Figure 6.

DUSP11 promotes accumulation, AGO association, and RISC activity of AdV5 mivaRNAI-5p. (A) Northern blot analysis of the 5p and 3p miRNAs derived from AdV5 VA RNAI from parental (wild-type [WT]), DUSP11 knockout (D11-KO), DUSP11-KO-pLenti-D11, and DUSP11-KO-pLenti-DUSP11-CM HEK293T cells transfected with pVAI. The membrane was first probed for the 5p miRNA, stripped, and reprobed for the 3p miRNA. (B) AGO RIP analysis of VAI-derived miRNAs. Parental (wild-type) and DUSP11 knockout HEK293T cells were cotransfected with pcDNA-EV, pAGO1-Flag, or pAGO2-Flag and either cotransfected with pVAI or infected with AdV5. RIP was performed 48 h after transfection using anti-Flag M2 antibody.
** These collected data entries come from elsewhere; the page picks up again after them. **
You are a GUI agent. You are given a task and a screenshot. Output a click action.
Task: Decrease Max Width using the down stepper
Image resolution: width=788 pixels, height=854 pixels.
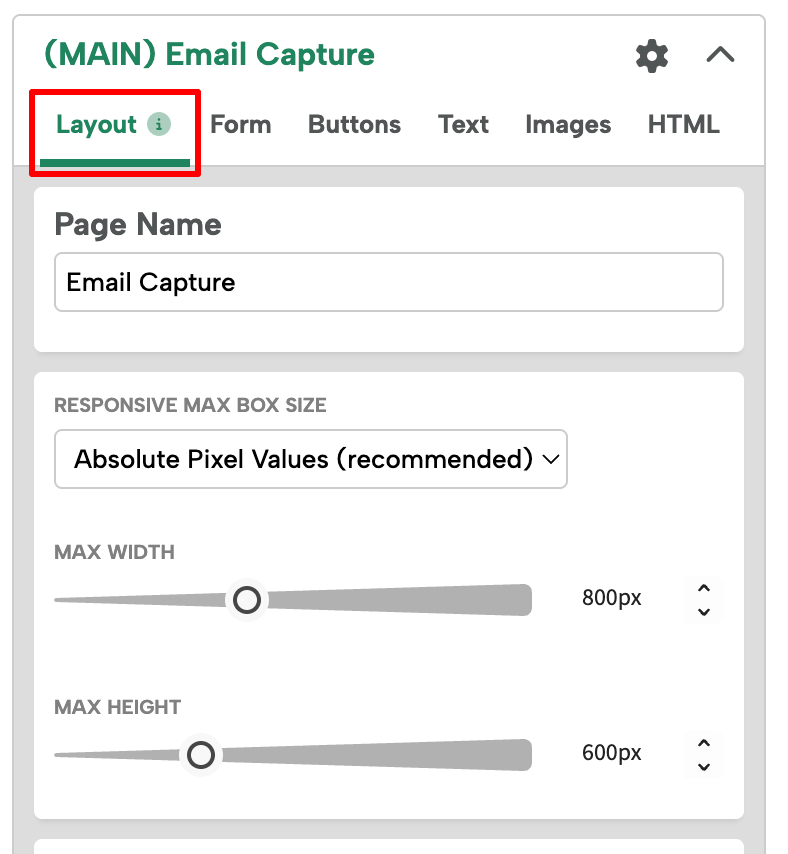point(703,610)
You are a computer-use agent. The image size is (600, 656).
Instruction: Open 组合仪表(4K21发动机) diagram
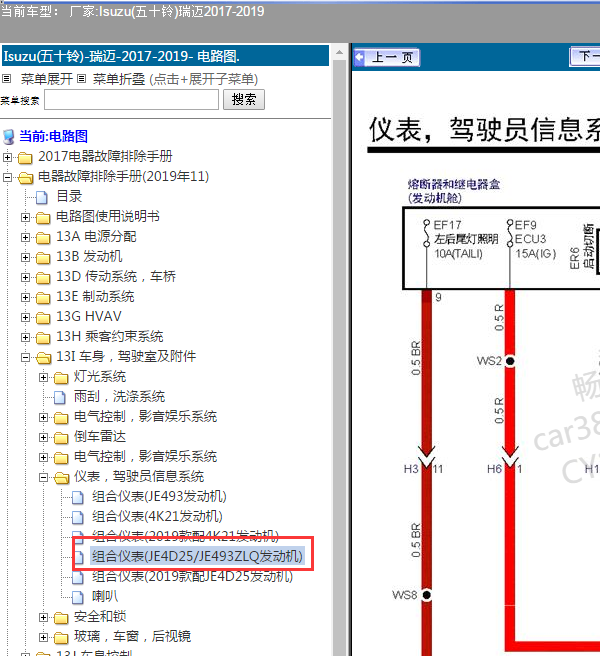click(157, 517)
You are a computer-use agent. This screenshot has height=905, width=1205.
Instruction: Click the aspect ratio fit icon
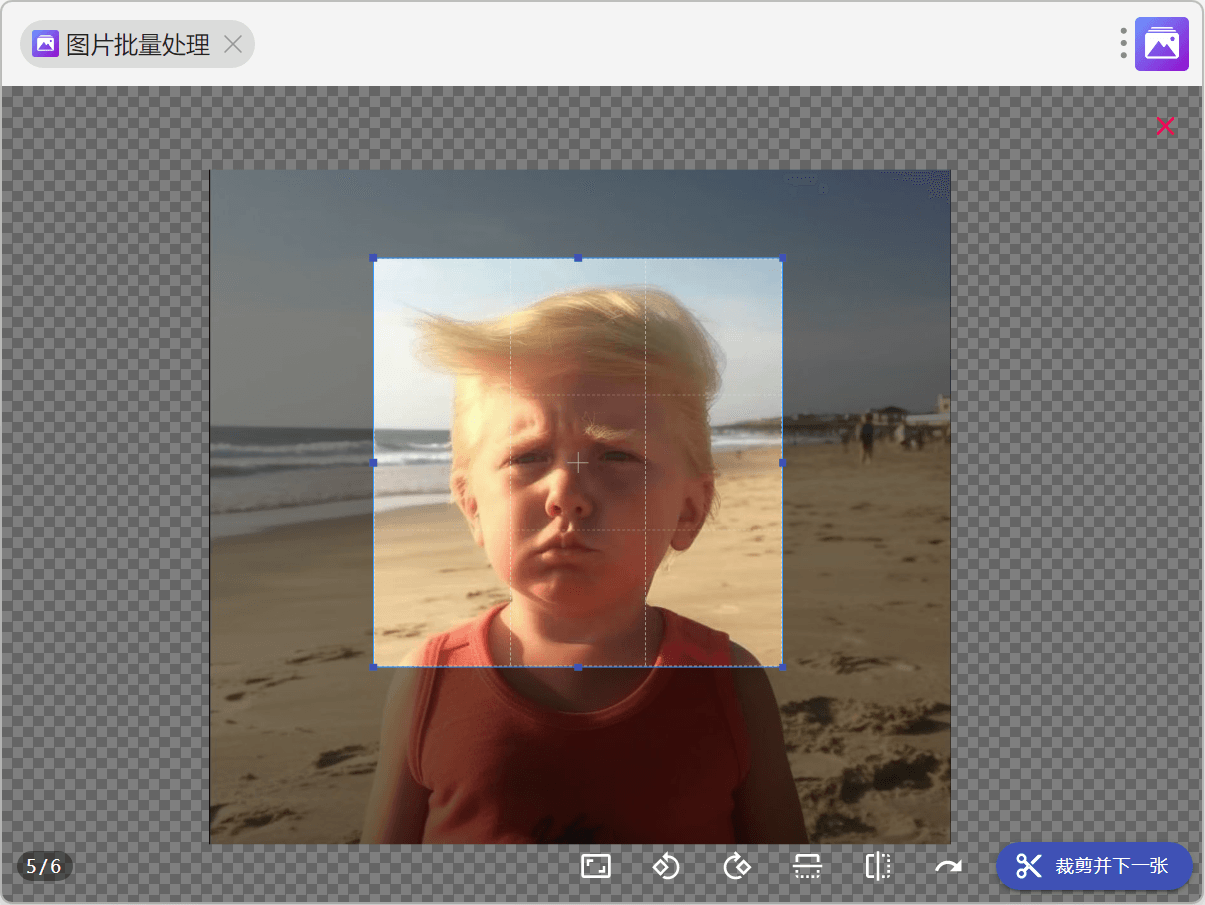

One percent of the input RNA and 95% of RIP-recovered RNA were subjected to Northern blot analysis. The membrane was first probed for the 5p miRNA, stripped, and reprobed for the 3p miRNA. Immunoblot analysis was performed on 0.1% of input lysate and 5% of the Flag RIP. (C) Luciferase assay to measure RISC activity of the 5p miRNA derived from VAI RNA in parental (wild-type), DUSP11 knockout, DUSP11-KO-pLenti-D11, and DUSP11-KO-pLenti-DUSP11-CM HEK293T cells. Bars represent the mean luciferase ratio (Renilla/firefly) ± SEM from three experiments (wild-type and DUSP11 knockout) or four experiments (stable cell lines) in which transfections were performed in triplicates.